The overall postoperative complications were significantly higher in IC groups compared with TUC groups (Table 2). Most postoperative complications were stoma stenosis, metabolic changes, wound dehiscence, and anastomotic leak. All of the anastomotic leaks in the IC group were intestine anastomotic, while the TUC group involved ureters end to side anastomotic. One patient in the IC group had intestine anastomotic developed entero-cutaneous fistula one month after surgery and was treated conservatively. During follow-up, serum for acidosis was measure in 23 of 52 (44.2%). Metabolic acidosis was seen in 10 patients, with 61.5% in IC groups and 18.2% in TUC, and was associated with the type of urinary diversion (Table 2). Any of these patients did not need any treatment due to metabolic acidosis.

Table 2 Postoperative complications in patients who underwent RC on IC and TUC

Four patients showed signs of peritonitis due to intestinal anastomotic leakage and anastomotic end-to-side urethra leakage before the day seventh post-surgery. All of these patients required emergency re-operation (Table 3). In addition, there were no patients who had complications of stoma stenosis in the IC group, while in the TUC group, 22.7% of patients had stoma stenosis (P = 0.010). The long-term complications of anastomotic stricture were similar in both groups (Table 2).

Table 3 Intraoperative and postoperative data according to study groups

Patients in the IC groups required more blood transfusion than the TUC group, but the finding was statistically not significant (P = 0.424). In patients with TUC urinary diversion, the operative time was significantly lower than in those who underwent IC (207 min ± 35.7 vs. 358 min ± 85.5; P = 0.000), and also the length of stay was significantly shorter in TUC groups (8.5 days ± 2.1 vs. 13.7 days ± 8.0; P = 0.002, Table 3).

The hospitalized costs were significantly higher in the IC group (P = 0.005). Meanwhile, the follow-up cost was higher in the TUC group but not statistically significant.

We modified the questionnaire to evaluate the satisfaction, psychological, and diversion-related symptom scores.

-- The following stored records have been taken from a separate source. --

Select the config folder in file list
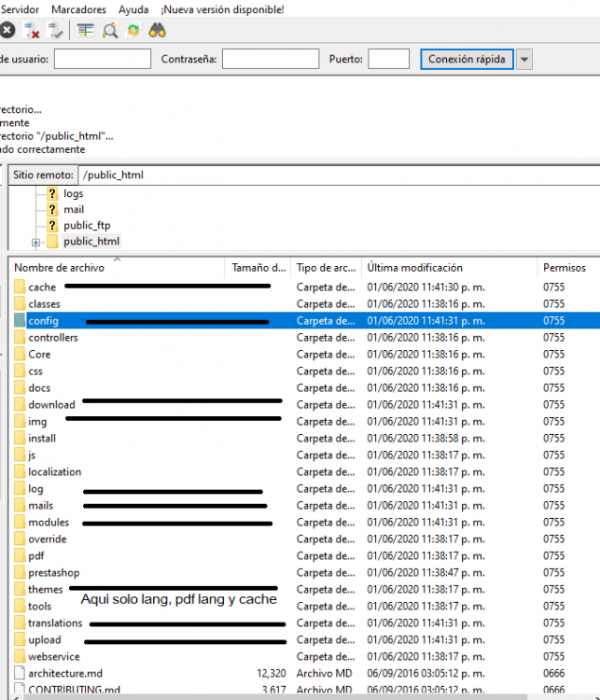600x700 pixels. pyautogui.click(x=43, y=321)
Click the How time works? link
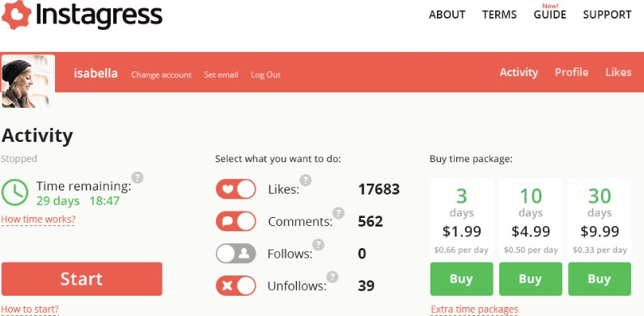The width and height of the screenshot is (644, 316). coord(38,220)

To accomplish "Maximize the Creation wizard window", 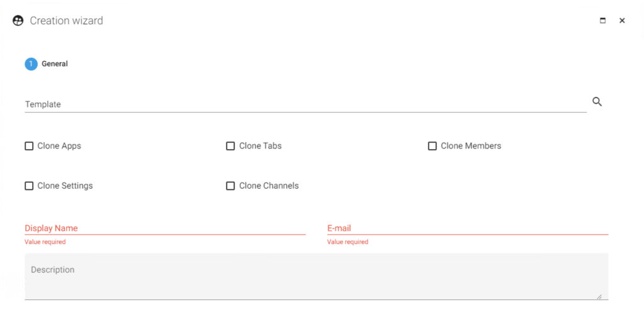I will (x=602, y=21).
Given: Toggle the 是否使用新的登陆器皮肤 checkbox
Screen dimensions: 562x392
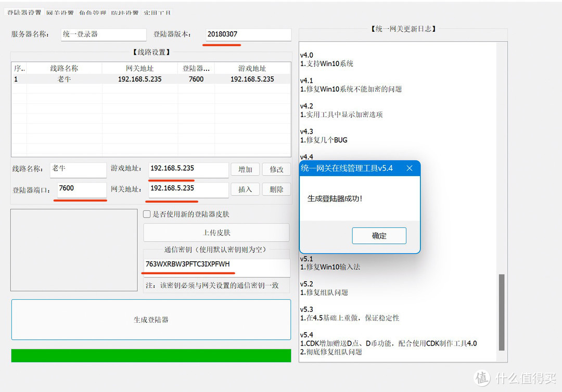Looking at the screenshot, I should [x=147, y=214].
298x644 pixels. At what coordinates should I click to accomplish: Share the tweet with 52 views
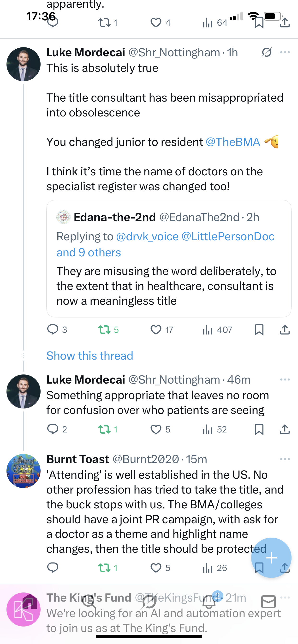[285, 430]
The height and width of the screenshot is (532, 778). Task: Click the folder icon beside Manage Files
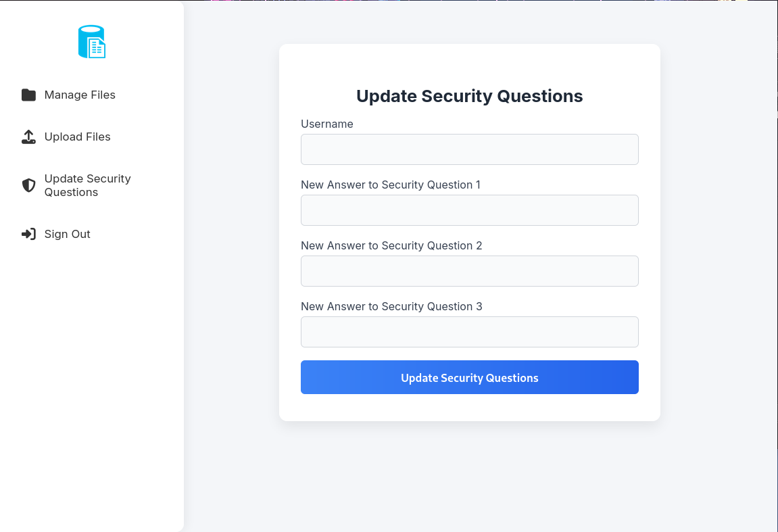pyautogui.click(x=28, y=95)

The scores are shown in Table 4. A total of 32 patients in this study might be contacted for an interview by phone (IC, n = 19 and TUC, n = 13). There was no statistical difference in satisfaction and diversion-related symptom scores in both groups. Besides, the psychological score was better in IC groups (Table 4).

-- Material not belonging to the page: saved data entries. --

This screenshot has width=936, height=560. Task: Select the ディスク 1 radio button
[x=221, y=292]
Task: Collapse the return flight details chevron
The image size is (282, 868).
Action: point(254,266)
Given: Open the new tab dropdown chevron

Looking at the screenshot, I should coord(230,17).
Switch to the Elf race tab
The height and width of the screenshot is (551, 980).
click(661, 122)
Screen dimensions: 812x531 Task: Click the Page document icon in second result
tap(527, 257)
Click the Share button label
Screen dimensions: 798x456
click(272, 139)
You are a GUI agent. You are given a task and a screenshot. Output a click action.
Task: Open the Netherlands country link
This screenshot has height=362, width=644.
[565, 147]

Table 4 Satisfaction scores post-urinary diversion at > 12-month follow-up in the IC and TUC groups

We also evaluated patient outcomes during follow-up to identify the factors that can affect postoperative stoma stenosis. This study found that the type of urinary diversion and adjuvant chemotherapy were significant predictors of postoperative complication stoma stenosis, with odds ratio (OR) of 1.29 (95% confidence interval [CI], 1.03–1.62; P = 0.006) and 0.77 (95% CI, 0.61–0.96; P = 0.010), respectively (Table 5).

Table 5 Multivariable logistic regression analysis for predictors of postoperative stoma stenosis complications (n = 52 patients)

Discussion

Outcomes of RC have been improving for the last 30 years to become the most common therapeutic strategy for muscle-invasive bladder cancer, with an overall high proportion of 5 years of disease-free survival [12]. Several techniques may be options for urinary diversion after RC, such as IC and TUC [13].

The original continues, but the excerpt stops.